Container Threat Detection might fail to deploy on Autopilot clusters running the following GKE versions:

  • 1.28.6-gke.1095000 to 1.28.7-gke.1025000
  • 1.29.1-gke.1016000 to 1.29.1-gke.1781000
Networking 1.28 1.28.3-gke.1090000 or later

Network Policy drops a connection due to incorrect connection tracking lookup

For clusters with GKE Dataplane V2 enabled, when a client Pod connects to itself using a Service or the virtual IP address of an internal passthrough Network Load Balancer, the reply packet is not identified as a part of an existing connection due to incorrect conntrack lookup in the dataplane. This means that a Network Policy that restricts ingress traffic for the Pod is incorrectly enforced on the packet.

The impact of this issue depends on the number of configured Pods for the Service. For example, if the Service has 1 backend Pod, the connection always fails.

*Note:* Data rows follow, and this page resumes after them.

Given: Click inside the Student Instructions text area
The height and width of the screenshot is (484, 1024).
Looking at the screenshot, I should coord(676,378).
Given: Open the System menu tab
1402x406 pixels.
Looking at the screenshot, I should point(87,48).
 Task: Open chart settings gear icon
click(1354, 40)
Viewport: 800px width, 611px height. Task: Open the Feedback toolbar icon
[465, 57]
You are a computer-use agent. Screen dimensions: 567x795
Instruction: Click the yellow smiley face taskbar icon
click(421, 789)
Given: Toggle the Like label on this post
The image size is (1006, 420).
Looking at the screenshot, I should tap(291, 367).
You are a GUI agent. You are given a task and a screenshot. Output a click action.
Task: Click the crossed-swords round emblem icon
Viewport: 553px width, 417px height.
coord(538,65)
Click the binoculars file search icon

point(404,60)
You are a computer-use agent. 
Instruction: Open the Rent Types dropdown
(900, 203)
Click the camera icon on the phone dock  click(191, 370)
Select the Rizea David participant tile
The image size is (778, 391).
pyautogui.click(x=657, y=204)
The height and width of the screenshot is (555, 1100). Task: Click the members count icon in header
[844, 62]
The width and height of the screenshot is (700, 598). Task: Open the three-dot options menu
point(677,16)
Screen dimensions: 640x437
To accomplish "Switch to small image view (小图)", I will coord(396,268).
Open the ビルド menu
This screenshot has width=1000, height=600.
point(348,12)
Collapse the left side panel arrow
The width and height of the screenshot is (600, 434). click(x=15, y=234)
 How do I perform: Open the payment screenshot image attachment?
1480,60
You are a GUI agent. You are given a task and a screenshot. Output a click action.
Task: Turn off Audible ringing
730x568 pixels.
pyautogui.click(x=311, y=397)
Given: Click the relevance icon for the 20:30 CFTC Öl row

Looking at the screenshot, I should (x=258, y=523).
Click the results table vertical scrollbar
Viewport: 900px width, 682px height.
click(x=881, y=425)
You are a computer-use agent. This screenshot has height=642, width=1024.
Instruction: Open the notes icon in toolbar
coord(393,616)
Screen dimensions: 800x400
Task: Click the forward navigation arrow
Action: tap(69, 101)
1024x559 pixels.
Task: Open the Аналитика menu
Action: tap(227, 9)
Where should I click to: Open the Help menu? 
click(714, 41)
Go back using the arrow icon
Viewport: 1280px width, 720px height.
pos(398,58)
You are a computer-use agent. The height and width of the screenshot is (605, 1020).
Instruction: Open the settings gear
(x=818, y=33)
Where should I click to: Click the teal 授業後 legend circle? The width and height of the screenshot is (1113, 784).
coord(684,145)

If the Service has 2 backend Pods, the connection fails 50% of the time.

Workaround:

You can mitigate this issue by configuring the port and containerPort in the Service manifest to be the same value.

Networking 1.27,1.28
  • 1.28.3-gke.1090000 or later
  • 1.27.11-gke.1097000 or later

Packet drops for hairpin connection flows

For clusters with GKE Dataplane V2 enabled, when a Pod creates a TCP connection to itself using a Service, such that the Pod is both the source and destination of the connection, GKE Dataplane V2 eBPF connection tracking incorrectly tracks the connection states, leading to leaked conntrack entries.

When a connection tuple (protocol, source/destination IP, and source/destination port) has been leaked, new connections using the same connection tuple might result in return packets being dropped.

Workaround:

Use one of the following workarounds:

  • Enable TCP reuse (keep-alives) for an application running in a Pod that might communicate with itself using a Service. This prevents the TCP FIN flag from being issued and avoids leaking the conntrack entry.
  • When using short-lived connections, expose the Pod using a proxy load balancer, such as Gateway, to expose the Service. This results in the destination of the connection request being set to the load balancer IP address, preventing GKE Dataplane V2 from performing SNAT to the loopback IP address.